The only systems that would match are the new dual cpu misc systems. The only issue with them is they are 4*4TB, which is overkill. Otherwise they are 3GHz @ 4 cores, versus the conf1001-1003 which is 3GHz at 6 cores. Are the cpu core count a major issue on this or would these work? (Assigning back to @Ottomata for his input.)

Sorry for the confusion and turn around on this, steps have been taken and the spares sheets audited to prevent future re-occurrence.

RobH reassigned this task from RobH to Ottomata.Feb 18 2016, 6:31 PM

I think those would work fine. Are you sure conf100x have 6 cores? I see 4.

We def don't need 4*4TB, maybe you can swap out smaller HDDs and save the big ones for another use?

RobH reassigned this task from Ottomata to mark.Feb 18 2016, 9:08 PM

You are correct, they are 4 not 6 cores, which makes them even better allocations as its not a core count reduction.

So I suppose the next step is to get @mark's approval to allocate 3 of the high performance misc systems of the 5 we have available.

@mark:

The initial 3 systems I suggested ended up having 2 of the 3 in eqiad, not codfw. The spares sheet was not correct, so I audited it and fixed. However, we then only have one of the just out of warranty systems, and having one of three in a cluster different would be non-ideal.

So I'd like your approval to allocate 3 of the 5 new high performance misc systems for this request as conf200[1-3]. The CPU core count matches and the RAM at 32GB is fine. The 4 * 4TB is overkill, but the price difference between those and the 500GB dual systems was close enough that we didn't order the dual 500GB systems.

Alternatively, I can get new system orders quoted for this (seemed easier to use spares and order more spares, but your call!)

This wasn't in the pending approval column, so I've moved it there and dropped @mark a note via IRC PM. (It may not have been part of his triage due to the column placement, but it was already assigned to him.)

mark added a comment.Mar 1 2016, 12:19 PM

I assume we have no weaker boxes for this purpose?

Looking at conf100x, they use no resources whatsoever...

Indeed, either we order new weaker ones, or we use the referred spares. Whatever if fine with me.

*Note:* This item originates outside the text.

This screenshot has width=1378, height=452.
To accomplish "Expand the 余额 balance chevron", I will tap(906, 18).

RobH claimed this task.Mar 14 2016, 8:59 PM

I have to steal this back for update, as other allocations (sca and scb clusters) used up all the codfw spares.

This request is now assigned to me. We'll have to order new weaker ones, or new ones as part of the spare pool order on T128910.

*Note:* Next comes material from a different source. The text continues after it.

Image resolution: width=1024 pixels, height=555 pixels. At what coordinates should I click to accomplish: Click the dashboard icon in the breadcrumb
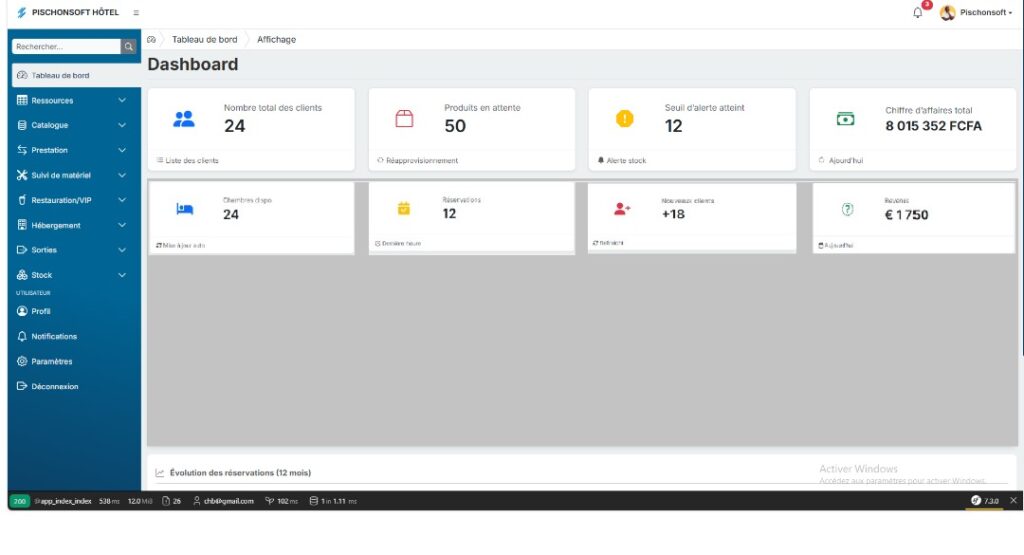click(151, 40)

The spare pool order is for dual 2.6GHz 8 core each and 64GB of RAM. This seems overkill for this need, so I'll also create a request for three systems approximately half as powerful.

RobH mentioned this in Unknown Object (Task).Mar 14 2016, 9:03 PM
RobH changed the task status from Open to Stalled.Mar 15 2016, 10:41 PM

T130080 has been created to get quotes for this, and is a blocker to this task.

RobH added a subtask: Unknown Object (Task).Mar 15 2016, 10:41 PM
RobH added a comment.Mar 23 2016, 6:55 PM

Just to update the public task, we have quotes back from one of our two hardware vendors. Once we have the other back (expected today/tomorrow), they'll be escalated for review and purchase approvals.

RobH mentioned this in Unknown Object (Task).Mar 23 2016, 9:04 PM

This has been ordered, and now has a public blocking/racking task of T131959.

RobH edited subtasks, added: T131959: rack/setup/deploy conf200[123]; removed: Unknown Object (Task).Apr 6 2016, 5:56 PM
RobH closed this task as Resolved.Apr 19 2016, 7:03 PM

As this task has had systems allocated, and setup is via T131959, resolving this request.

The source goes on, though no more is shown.